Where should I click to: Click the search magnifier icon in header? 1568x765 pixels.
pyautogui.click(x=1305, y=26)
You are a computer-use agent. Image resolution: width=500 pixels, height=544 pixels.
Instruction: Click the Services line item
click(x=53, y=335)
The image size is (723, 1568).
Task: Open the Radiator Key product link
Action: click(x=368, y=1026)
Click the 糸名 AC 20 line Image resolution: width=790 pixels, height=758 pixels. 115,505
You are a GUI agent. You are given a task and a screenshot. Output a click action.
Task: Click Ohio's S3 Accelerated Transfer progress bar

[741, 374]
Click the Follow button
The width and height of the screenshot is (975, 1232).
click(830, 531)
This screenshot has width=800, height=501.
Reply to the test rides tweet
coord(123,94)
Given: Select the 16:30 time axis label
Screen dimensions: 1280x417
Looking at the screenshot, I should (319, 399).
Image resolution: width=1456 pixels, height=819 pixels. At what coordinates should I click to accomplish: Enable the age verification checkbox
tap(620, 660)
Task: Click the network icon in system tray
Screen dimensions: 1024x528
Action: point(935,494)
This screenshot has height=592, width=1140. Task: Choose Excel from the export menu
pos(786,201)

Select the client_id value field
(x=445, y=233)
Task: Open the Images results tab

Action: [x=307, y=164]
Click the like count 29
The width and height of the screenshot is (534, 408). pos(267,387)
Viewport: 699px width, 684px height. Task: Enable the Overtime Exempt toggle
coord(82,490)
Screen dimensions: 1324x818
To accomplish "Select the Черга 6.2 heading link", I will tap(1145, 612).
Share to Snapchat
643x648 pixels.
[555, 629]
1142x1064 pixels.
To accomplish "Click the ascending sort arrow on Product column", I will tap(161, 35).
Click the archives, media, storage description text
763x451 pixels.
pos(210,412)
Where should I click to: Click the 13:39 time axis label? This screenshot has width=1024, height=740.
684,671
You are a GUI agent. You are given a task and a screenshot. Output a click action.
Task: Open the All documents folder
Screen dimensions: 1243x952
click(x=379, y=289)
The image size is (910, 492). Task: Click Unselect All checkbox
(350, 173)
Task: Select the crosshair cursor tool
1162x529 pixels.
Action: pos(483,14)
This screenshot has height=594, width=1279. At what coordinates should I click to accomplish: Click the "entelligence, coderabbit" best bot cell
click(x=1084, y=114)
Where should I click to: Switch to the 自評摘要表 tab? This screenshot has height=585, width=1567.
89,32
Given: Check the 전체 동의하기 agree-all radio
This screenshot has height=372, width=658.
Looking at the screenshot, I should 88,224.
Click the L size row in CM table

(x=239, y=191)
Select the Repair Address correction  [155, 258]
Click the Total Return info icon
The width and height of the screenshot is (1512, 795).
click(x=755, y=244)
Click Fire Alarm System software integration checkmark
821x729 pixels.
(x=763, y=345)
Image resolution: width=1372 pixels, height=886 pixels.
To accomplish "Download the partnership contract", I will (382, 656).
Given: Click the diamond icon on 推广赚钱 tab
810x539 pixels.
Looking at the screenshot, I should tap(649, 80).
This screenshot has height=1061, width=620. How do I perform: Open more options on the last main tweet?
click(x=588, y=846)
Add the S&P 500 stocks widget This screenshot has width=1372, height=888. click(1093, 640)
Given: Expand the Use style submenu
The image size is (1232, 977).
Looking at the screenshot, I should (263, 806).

--- How to complete this task ---
Print only these lines, exactly: the one containing "Task: Open the All documents folder" and all after it to the end of the entries.

--- Expected answer ---
Task: Open the All documents folder
Screen dimensions: 1243x952
click(x=379, y=289)
The image size is (910, 492). Task: Click Unselect All checkbox
(350, 173)
Task: Select the crosshair cursor tool
1162x529 pixels.
Action: pos(483,14)
This screenshot has height=594, width=1279. At what coordinates should I click to accomplish: Click the "entelligence, coderabbit" best bot cell
click(x=1084, y=114)
Where should I click to: Switch to the 自評摘要表 tab? This screenshot has height=585, width=1567.
89,32
Given: Check the 전체 동의하기 agree-all radio
This screenshot has height=372, width=658.
Looking at the screenshot, I should 88,224.
Click the L size row in CM table

(x=239, y=191)
Select the Repair Address correction  [155, 258]
Click the Total Return info icon
The width and height of the screenshot is (1512, 795).
click(x=755, y=244)
Click Fire Alarm System software integration checkmark
821x729 pixels.
(x=763, y=345)
Image resolution: width=1372 pixels, height=886 pixels.
To accomplish "Download the partnership contract", I will (382, 656).
Given: Click the diamond icon on 推广赚钱 tab
810x539 pixels.
Looking at the screenshot, I should tap(649, 80).
This screenshot has height=1061, width=620. How do I perform: Open more options on the last main tweet?
click(x=588, y=846)
Add the S&P 500 stocks widget This screenshot has width=1372, height=888. click(1093, 640)
Given: Expand the Use style submenu
The image size is (1232, 977).
Looking at the screenshot, I should (263, 806).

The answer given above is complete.